Brad just stared at David for several seconds and then shook his head. “You never cease to amaze me. How do you know all of these things?”

David blushed and tried to shift the focus of the question to a more impersonal level. “But that’s exactly my point. To be an archaeologist you have to have a tremendously broad base of knowledge. You never know when you’re going to run into special circumstances, such as this, where you’re going to have to know a lot more about a situation or environment than just the age of the geological strata you’re digging in.”

Brad nodded dutifully, as one duly chastised. “Getting back to this badger theory. From what you know about badgers, do these bite marks look like something they would make?”
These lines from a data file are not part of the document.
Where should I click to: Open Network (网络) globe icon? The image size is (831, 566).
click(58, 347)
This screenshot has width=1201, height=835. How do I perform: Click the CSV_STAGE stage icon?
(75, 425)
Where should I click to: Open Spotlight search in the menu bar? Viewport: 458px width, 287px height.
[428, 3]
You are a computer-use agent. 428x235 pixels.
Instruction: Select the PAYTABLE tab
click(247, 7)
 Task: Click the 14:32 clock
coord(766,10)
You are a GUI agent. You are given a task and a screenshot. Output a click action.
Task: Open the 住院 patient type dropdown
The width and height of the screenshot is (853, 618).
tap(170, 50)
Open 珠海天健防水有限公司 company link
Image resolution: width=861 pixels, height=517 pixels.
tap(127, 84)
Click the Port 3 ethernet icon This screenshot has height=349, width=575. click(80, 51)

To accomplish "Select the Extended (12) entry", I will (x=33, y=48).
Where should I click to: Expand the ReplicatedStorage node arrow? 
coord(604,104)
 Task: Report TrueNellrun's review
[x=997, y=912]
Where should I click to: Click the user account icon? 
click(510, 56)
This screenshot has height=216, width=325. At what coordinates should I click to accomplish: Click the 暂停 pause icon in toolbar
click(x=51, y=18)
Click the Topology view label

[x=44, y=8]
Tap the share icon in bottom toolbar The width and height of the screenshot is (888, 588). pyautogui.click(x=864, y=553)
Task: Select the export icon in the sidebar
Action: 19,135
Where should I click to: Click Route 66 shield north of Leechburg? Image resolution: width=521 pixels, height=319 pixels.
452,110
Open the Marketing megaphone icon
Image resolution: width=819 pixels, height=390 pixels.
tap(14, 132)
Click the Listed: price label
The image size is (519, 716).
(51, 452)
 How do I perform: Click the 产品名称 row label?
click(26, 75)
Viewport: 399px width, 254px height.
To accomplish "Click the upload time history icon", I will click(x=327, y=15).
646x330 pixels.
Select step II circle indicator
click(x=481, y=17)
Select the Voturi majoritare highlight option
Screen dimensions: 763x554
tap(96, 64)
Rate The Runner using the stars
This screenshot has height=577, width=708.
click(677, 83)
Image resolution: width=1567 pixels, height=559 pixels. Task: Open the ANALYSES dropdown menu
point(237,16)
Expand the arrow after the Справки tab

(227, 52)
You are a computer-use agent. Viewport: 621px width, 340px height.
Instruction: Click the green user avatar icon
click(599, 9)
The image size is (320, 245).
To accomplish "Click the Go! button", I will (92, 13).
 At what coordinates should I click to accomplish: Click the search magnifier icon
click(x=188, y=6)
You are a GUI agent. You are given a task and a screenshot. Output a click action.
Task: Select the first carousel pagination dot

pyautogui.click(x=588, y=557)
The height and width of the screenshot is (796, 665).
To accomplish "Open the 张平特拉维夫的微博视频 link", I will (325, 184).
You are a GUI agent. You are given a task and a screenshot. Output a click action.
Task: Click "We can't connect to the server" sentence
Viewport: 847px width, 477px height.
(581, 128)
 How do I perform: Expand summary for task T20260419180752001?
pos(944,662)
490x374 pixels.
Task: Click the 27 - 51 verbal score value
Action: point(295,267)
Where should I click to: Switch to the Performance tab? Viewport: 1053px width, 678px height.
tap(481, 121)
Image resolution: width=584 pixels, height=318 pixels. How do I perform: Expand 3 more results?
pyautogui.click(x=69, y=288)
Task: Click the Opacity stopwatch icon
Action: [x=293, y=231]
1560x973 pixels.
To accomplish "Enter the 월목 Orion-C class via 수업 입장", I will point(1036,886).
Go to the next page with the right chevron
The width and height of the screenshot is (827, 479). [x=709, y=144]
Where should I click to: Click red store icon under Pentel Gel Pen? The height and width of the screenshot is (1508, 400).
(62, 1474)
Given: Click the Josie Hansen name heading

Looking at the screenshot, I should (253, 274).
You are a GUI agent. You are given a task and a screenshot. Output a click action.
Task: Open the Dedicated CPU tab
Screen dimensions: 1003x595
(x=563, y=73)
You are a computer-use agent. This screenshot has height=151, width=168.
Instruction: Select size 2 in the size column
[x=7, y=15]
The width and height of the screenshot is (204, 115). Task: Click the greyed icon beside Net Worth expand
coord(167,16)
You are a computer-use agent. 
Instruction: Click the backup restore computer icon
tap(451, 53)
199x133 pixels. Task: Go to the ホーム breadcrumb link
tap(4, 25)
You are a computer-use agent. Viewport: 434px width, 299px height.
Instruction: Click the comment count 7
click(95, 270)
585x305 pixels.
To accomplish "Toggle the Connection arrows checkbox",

This took all of the wind out of David’s sails. In truth, when he had suggested the badger theory it was less because he believed it and more because he was growing increasingly desperate to construct some sort of theoretical framework with which they might begin to understand the puzzles they were continuing to unearth. “I’m afraid not,” he said reluctantly. “Here the badger idea has two counts against it. First, badgers have incredibly sharp claws and somewhere on the bodies we would expect to find someplace where they had scratched or hooked into their victims, but we do not. Secondly, they usually kill by a blow to the top of their victim’s skull and then disemboweling. Obviously, we do not find instances of that here.”

Both men looked again at the newly uncovered body before them.

Brad paused and leaned meditatively against his shovel handle. “Well, when it gets right down to it, neither of these bodies has any claw marks or scratches anywhere on it. Can you think of any animal that could stand and gnaw away at their necks, but not leave any marks where it gripped them?”

“Only one that had been declawed,” David said uneasily.

“Or one that had hands less like an animal’s and more like a human being’s,” Brad countered with equal trepidation.

“Brad, those bite marks are not human.”

“But that’s just it. They’re not anything we can think of. None of this seems to fit in.”

For several moments both of them just stood silently as they nervously studied the frozen terror of the ancient form before them, neither of them able to penetrate any further into the strange regions their thinking was leading them.

Finally Brad spoke. “Now is maybe not the time to bring it up, but I have some slightly unpleasant news for you.”

“What’s that?” David asked.

“Well, obviously we’ve got a pretty rich site here. We’ve dug in six spots and already come up with two bodies, and there’s every reason to believe that we may dig up more.”